Google patches 151 Chrome flaws, including 22 critical bugs

Google released a Chrome 148 security update that addresses 151 vulnerabilities, 22 of them classified as critical [1]. The patch, rolling out from May 27, spans desktop and mobile browsers and is intended to close memory‑safety bugs such as use‑after‑free and out‑of‑bounds errors.

Key takeaways

• Chrome 148 fixes 151 flaws, 22 of which are critical [1]
• Over half the bugs are use‑after‑free; 66 such issues were patched [2]
• Most fixes (134) originated from Google’s internal security work [2]
• Four externally reported critical bugs earned $86,000 in bounties [1]
• The update reaches Windows, macOS, Linux and Android; iOS moved to version 149 [2]

Massive patch across multiple platforms

The update brings Chrome to version 148.0.7778.216/217 for Windows, 148.0.7778.215/216 for macOS, 148.0.7778.215 for Linux, and 148.0.7778.215 for Android, while iOS users receive Chrome 149.0.7827.45 [2]. Google began rolling out the patches on May 27, with the stable channel slated to reach users over the next weeks [1][3]. The majority of the vulnerabilities were discovered by Google’s own security teams, reflecting a trend toward automated and AI‑assisted auditing, though Google has not confirmed AI involvement [1].

Critical flaws and bounty rewards

Among the 22 critical bugs are four that earned external bounty rewards ranging from $5,000 to $43,000 each.

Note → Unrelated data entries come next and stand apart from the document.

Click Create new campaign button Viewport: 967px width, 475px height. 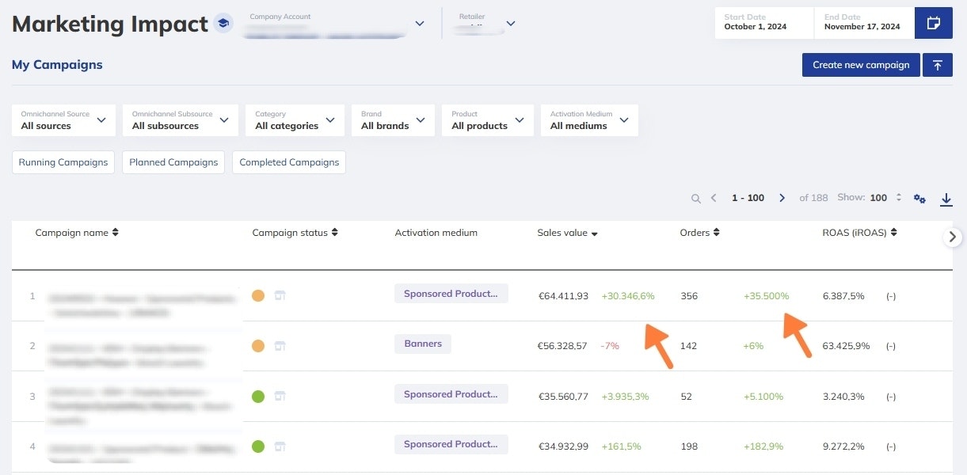(x=861, y=65)
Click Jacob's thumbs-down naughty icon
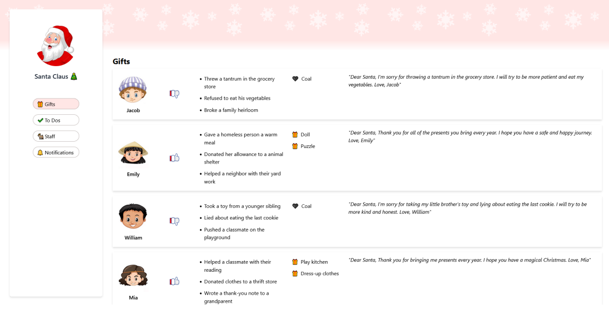 click(x=175, y=94)
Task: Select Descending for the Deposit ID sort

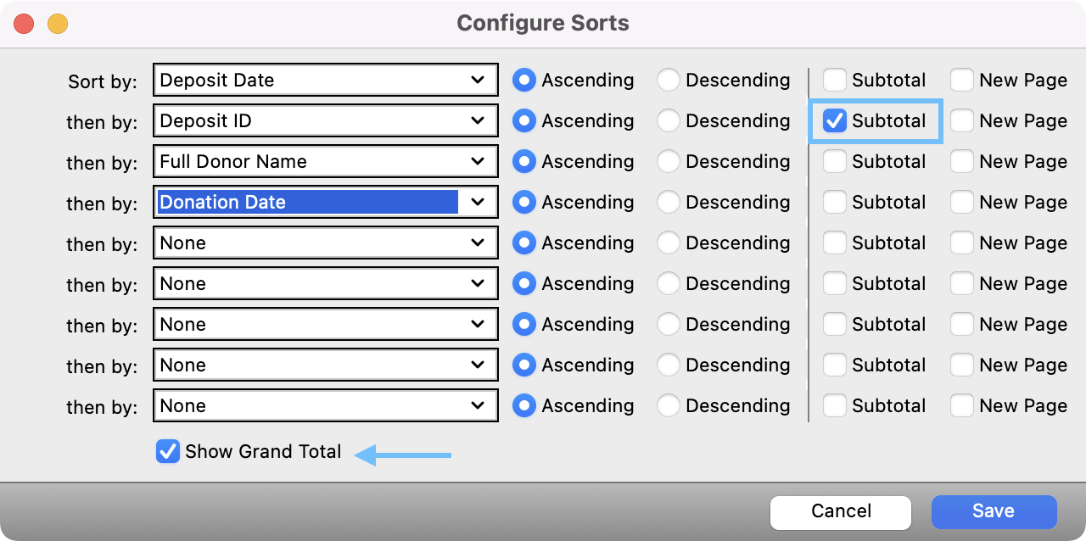Action: click(669, 120)
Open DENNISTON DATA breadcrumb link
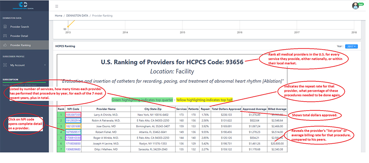The height and width of the screenshot is (163, 369). (77, 16)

These include CVE‑2026‑9872 (GPU out‑of‑bounds write), CVE‑2026‑9873 (Network use‑after‑free), CVE‑2026‑9874 (Dawn use‑after‑free) and CVE‑2026‑9875 (WebGL out‑of‑bounds read) [1]. Researcher Cinzinga reported the first two and received $86,000 in total [1]. Other critical issues highlighted by Forbes involve a use‑after‑free in WebRTC (CVE‑2026‑9111) and an UI implementation flaw (CVE‑2026‑9110), both unexploited in the wild [3][4].

How to apply the update now

Google advises users to let Chrome update automatically, but manual installation is possible via Settings → Help → About Google Chrome, which triggers a download and prompts a browser restart [1][2][4]. Prompt updating is recommended because attackers often study patches to craft exploits for older versions [2].

Why it matters

The sheer volume of fixes underscores Chrome’s ongoing exposure to memory‑corruption bugs that can enable remote code execution. While none of the disclosed flaws have been observed in active attacks, the rapid patch cycle aims to stay ahead of potential exploits. The update’s rollout across all major platforms ensures a broad protective baseline, and the continued reliance on internal discovery suggests Google’s security tooling—potentially including AI‑driven fuzzers—remains a key defense mechanism. Users should verify they are on the latest version to benefit from these protections.